Background Spinal cord injury (SCI) has an immediate and devastating impact on the control over various movements and sensations. However, no effective therapies for SCI currently exist. Methods To identify and analyze SCI subtypes, we obtained the expression profile data of the 1,057 genes (889 intersection genes) in GSE45550 using weighted gene co-expression network analysis (WGCNA), and 14 co-expression gene modules were identified. Next, we filtered out the network degree top 10 (degree >80) genes, considered the final key SCI genes. A multifactor regulatory network (105 interaction pairs), consisting of messenger RNAs (mRNAs), long non-coding RNAs (lncRNAs), and transcription factors (TFs) was constructed. This network was involved in the co-expression of key genes.
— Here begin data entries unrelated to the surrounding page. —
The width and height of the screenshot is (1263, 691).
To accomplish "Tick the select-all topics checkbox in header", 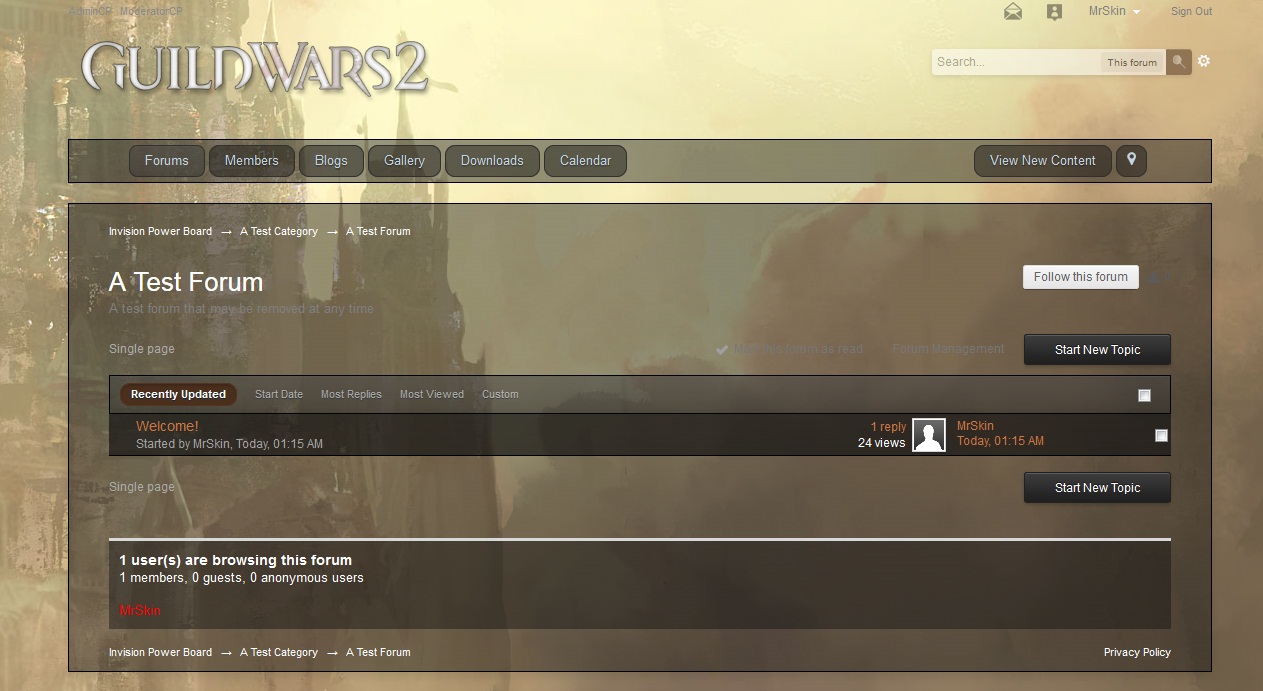I will (1145, 395).

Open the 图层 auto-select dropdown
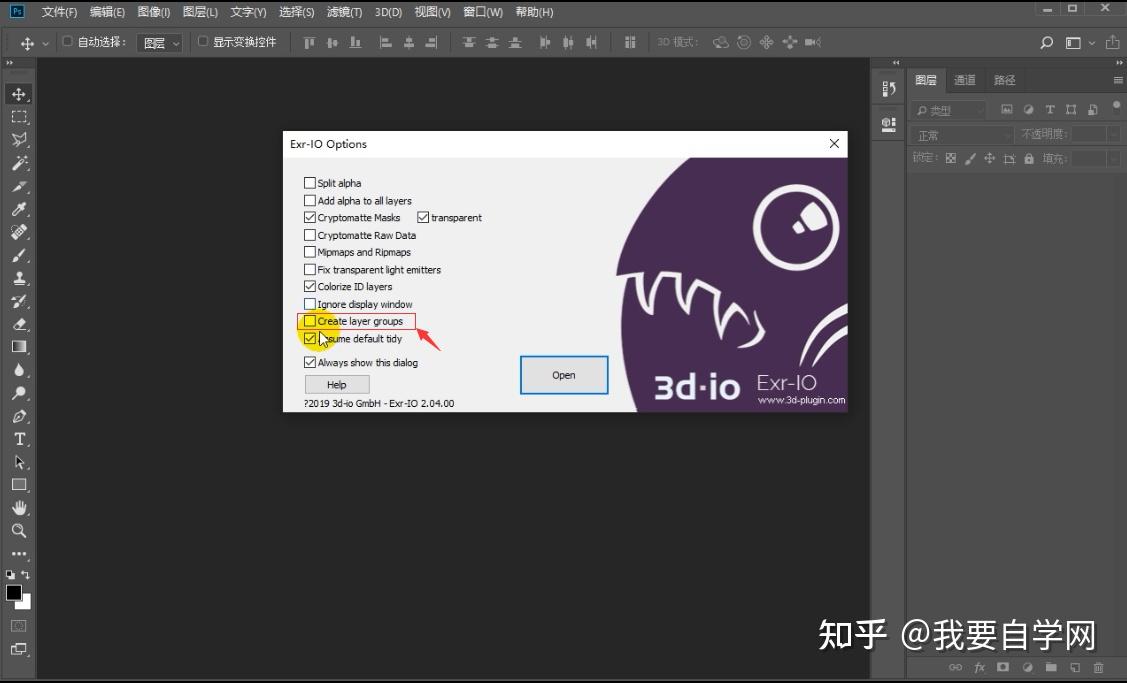click(160, 43)
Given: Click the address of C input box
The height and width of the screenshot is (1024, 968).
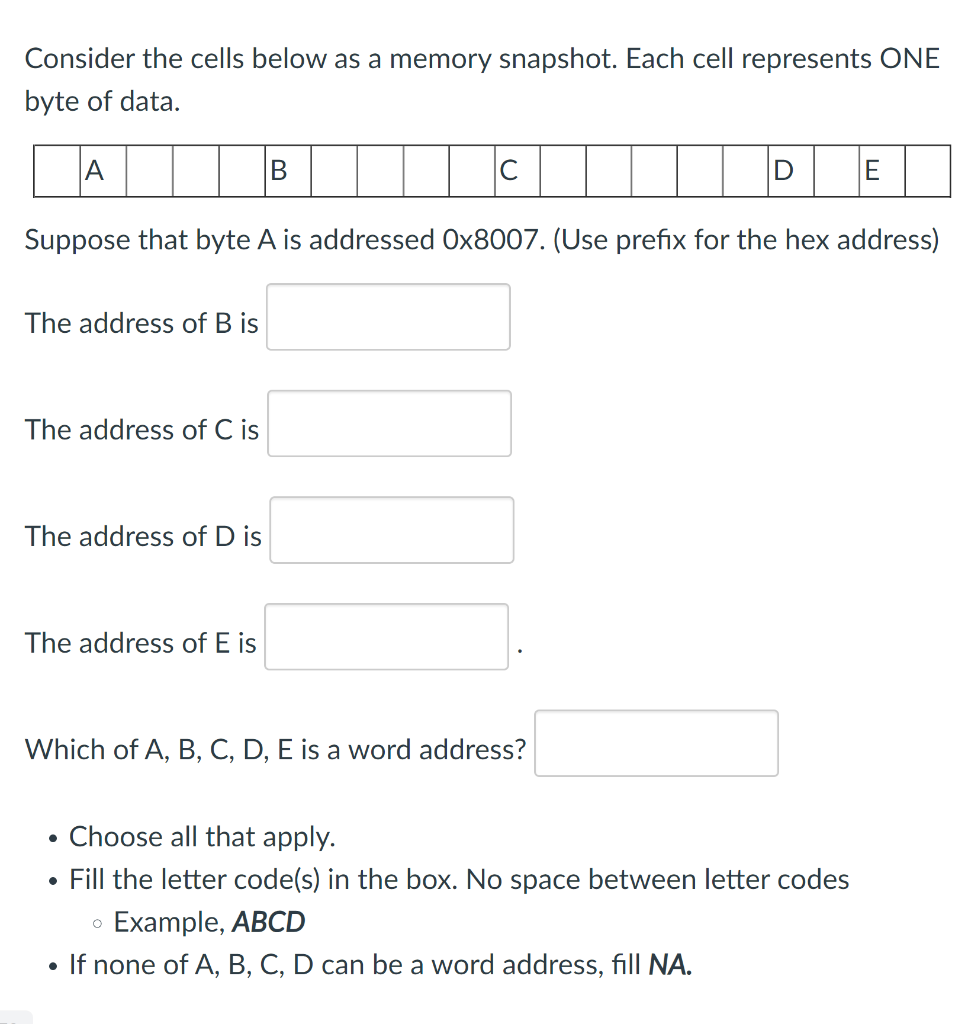Looking at the screenshot, I should pyautogui.click(x=389, y=423).
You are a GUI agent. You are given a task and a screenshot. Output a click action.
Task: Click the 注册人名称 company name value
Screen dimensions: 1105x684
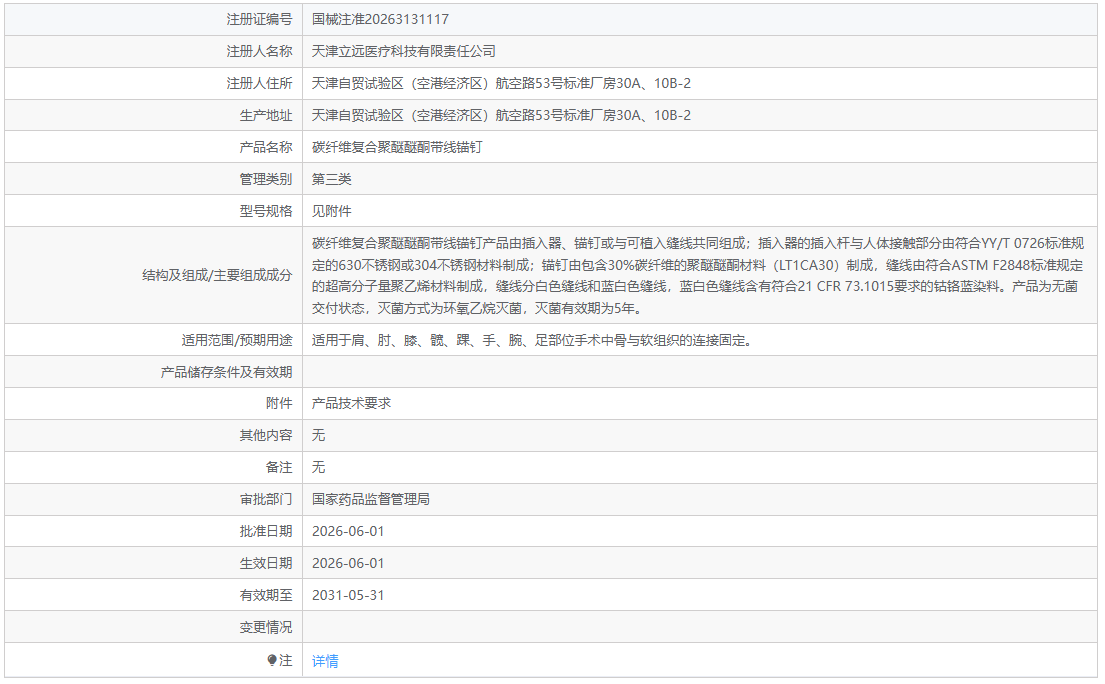pos(404,51)
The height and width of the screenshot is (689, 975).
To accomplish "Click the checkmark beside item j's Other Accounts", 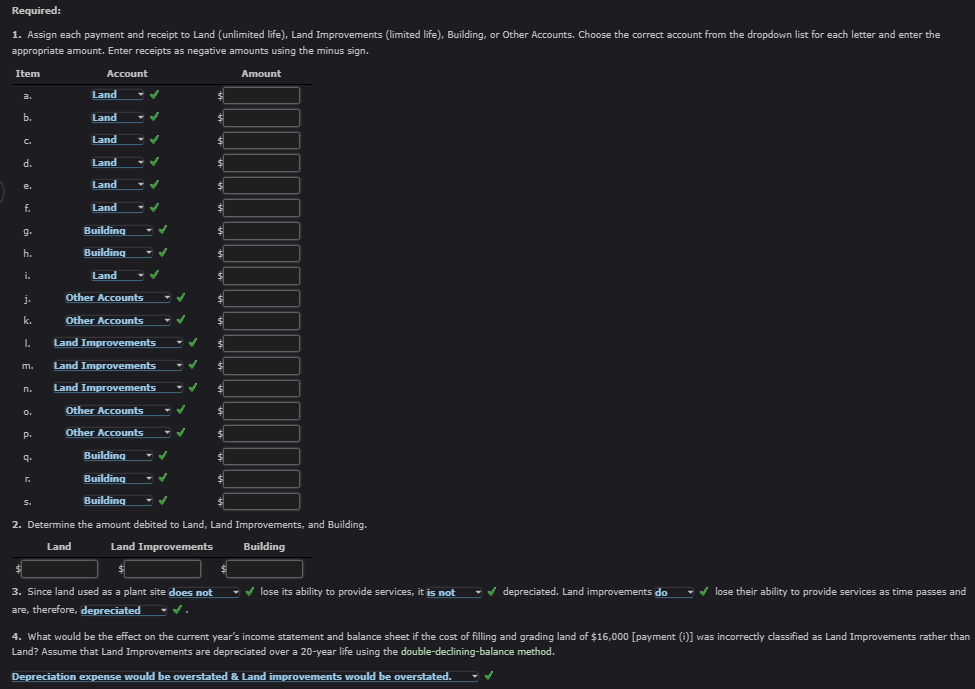I will click(x=179, y=297).
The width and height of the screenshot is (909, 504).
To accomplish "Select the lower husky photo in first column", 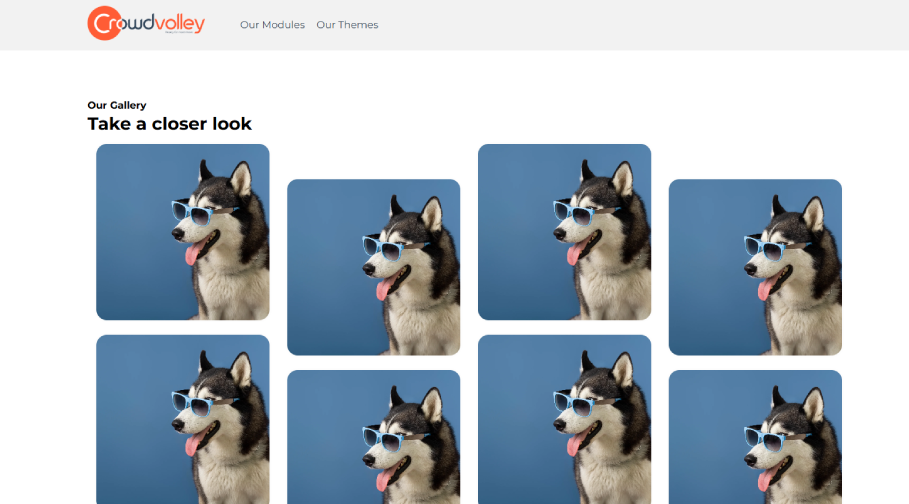I will click(x=182, y=420).

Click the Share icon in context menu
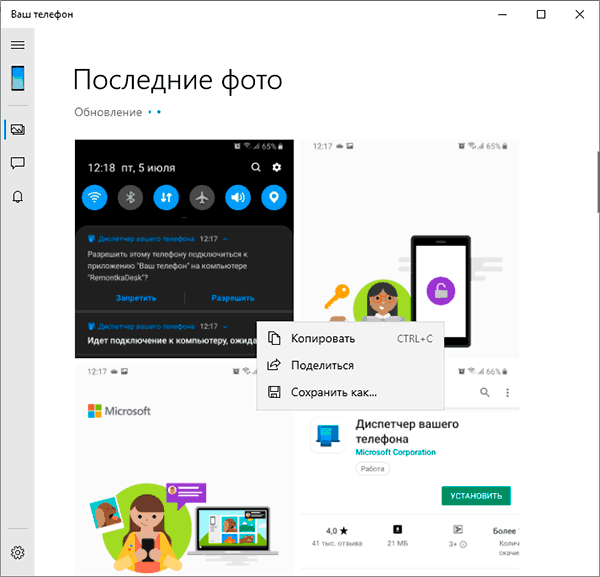[x=274, y=365]
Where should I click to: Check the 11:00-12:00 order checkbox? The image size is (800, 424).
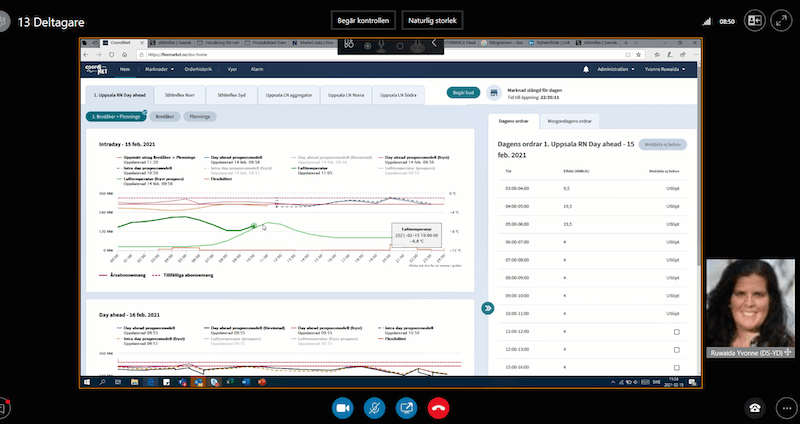click(676, 331)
We selected the top 10 regulatory factors (degree >4) as core regulators in the multifactor regulatory network. Results The results of functional enrichment analysis of the target gene expressing the core regulatory factor [1,059] showed that these target genes were enriched in pathways for human cytomegalovirus infection, chronic myeloid leukemia, and pancreatic cancer. Further, we used the key genes in the co-expression network to categorize the SCI samples in GSE45550. The expression levels of the top 6 genes (CCNB2, CCNB1, CKS2, COL5A1, KIF20A, and RACGAP1) may act as potential marker genes for different SCI subtypes. On the basis of these different subtypes, 8 SCI core gene CDK1-associated drugs were also found to provide potential therapeutic options for SCI. Conclusions These results may provide a novel therapeutic strategy for the treatment of SCI.